Marie-Edith Douzima-Lawson put it to the expert that his report had gaps related to the conduct of the conflict and some of the central characters who were involved. She noted that whereas the expert, retired French army brigadier-general Jacques Seara, travelled to the capitals of the Democratic Republic of Congo (DRC) and the Republic of Congo to interview witnesses, he did not travel to the CAR.
"In so far as you saw nothing, you never met with military authorities in the field, how you can describe in certainty the unfolding of the conflict and the timeline of the conflict?" she asked.
General Seara responded that his report was "a summary account of the events" based on documents provided to him by the defense team, as well as interviews with some of the senior military officers who were involved in the conflict. "I tried to take all various elements of information provided by the defense and tried create a chronology," he explained. However, he added: "It is probably incomplete. If I had been aware of certain information, I would have included it in the report."
Ms. Douzima-Lawson disputed the dates the expert said Mr. Bemba's Movement for the Liberation of Congo (MLC) fighters joined in the conflict. She also questioned the command structures described by the expert, which showed that Central African authorities, rather than Mr. Bemba, commanded the Congolese contingent deployed in the conflict.

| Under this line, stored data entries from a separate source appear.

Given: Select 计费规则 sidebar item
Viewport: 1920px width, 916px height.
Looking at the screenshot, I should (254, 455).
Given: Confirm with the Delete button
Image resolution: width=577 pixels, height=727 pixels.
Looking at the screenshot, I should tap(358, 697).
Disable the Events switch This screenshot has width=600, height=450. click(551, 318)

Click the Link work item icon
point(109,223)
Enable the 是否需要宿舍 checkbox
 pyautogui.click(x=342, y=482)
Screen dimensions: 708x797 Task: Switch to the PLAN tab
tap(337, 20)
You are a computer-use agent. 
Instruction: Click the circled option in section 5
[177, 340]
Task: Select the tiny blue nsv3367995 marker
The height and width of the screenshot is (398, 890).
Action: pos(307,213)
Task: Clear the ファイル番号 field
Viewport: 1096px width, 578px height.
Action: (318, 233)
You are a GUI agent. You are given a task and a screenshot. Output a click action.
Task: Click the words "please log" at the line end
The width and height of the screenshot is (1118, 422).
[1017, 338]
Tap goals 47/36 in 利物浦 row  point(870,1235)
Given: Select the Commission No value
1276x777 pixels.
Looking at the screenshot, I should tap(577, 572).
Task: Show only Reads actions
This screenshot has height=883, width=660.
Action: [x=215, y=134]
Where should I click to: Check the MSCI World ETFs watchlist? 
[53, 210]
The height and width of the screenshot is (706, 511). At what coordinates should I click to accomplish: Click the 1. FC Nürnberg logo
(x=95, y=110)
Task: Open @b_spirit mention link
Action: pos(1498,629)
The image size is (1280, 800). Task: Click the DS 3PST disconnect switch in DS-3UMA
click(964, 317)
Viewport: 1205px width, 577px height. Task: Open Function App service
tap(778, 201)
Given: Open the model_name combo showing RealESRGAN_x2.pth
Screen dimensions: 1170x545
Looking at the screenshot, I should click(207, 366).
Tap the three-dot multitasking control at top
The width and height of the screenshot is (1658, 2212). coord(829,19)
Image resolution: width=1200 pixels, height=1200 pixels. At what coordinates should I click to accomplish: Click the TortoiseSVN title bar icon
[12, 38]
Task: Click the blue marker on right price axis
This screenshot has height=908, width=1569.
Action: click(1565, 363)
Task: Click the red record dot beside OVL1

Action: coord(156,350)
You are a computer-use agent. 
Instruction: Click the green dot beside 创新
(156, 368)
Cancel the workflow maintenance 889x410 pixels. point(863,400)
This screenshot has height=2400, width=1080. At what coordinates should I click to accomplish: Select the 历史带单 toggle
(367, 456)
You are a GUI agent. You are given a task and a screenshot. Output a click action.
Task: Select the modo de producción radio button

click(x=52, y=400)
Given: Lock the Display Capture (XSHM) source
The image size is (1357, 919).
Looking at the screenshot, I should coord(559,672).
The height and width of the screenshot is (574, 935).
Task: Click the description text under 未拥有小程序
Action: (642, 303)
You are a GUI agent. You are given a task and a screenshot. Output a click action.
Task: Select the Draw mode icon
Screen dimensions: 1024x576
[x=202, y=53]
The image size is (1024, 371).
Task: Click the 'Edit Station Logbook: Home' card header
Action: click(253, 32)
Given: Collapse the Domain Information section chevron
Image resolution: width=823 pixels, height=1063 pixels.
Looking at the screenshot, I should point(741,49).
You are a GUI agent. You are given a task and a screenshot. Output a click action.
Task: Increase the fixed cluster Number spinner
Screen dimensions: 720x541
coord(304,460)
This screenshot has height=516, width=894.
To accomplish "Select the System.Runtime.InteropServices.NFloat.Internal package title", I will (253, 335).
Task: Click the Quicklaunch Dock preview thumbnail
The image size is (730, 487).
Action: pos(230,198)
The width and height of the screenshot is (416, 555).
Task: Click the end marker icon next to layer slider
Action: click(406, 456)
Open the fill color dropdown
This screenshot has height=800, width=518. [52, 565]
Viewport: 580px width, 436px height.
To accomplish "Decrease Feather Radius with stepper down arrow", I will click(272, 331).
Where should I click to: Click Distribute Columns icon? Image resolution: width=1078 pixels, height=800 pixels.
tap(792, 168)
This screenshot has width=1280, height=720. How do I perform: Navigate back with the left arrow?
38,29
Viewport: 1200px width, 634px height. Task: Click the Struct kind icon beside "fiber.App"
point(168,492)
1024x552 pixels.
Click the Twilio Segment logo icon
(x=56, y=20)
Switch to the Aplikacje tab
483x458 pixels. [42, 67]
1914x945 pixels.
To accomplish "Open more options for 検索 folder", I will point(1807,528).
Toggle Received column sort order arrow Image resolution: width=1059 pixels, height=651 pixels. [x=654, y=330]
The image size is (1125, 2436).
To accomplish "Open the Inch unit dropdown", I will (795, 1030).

Furthermore, Ms. Douzima-Lawson disputed the dates General Seara gave regarding the appointment of some Central African military commanders. She also questioned the General's knowledge of the geography of the CAR, particularly the towns mentioned in his report where atrocities were committed.
In his report and in-court testimony, General Seara says Mr. Bemba had no means to command his troops who were involved in the conflict, and that he did not have regular or direct communication with them. He says Central African military authorities issued orders to all loyalist forces that fought on the side of president Ange-Félix Patassé, and these included the MLC contingent.
The military expert is the first witness called in the defense of Mr. Bemba, a former vice president of the Congo who is on trial at the International Criminal Court over war crimes and crimes against humanity arising from atrocities his fighters allegedly committed when they were deployed in the conflict in the CAR.
Another legal representative of victims, Assingambi Zarambaud, also questioned the expert. He challenged him to explain how he reached the conclusion that the accused was not in position to command his troops.
The expert replied that to be able to command, one must be informed in real time. "At the general staff there is usually a huge map which follows in real time the movement and progression of troops on the ground. If you don't have such a map, if you don't have a picture of what is happening on the ground, how can you command?" replied General Seara.
He said the situation map for all loyalist forces was at the Center for Command Operations (CCOP) in the Central African capital Bangui, run by Mr. Patassé's commanders. He added that this map was updated on a daily basis.
The trial resumes tomorrow morning with further questioning of the expert by Mr. Zarambaud.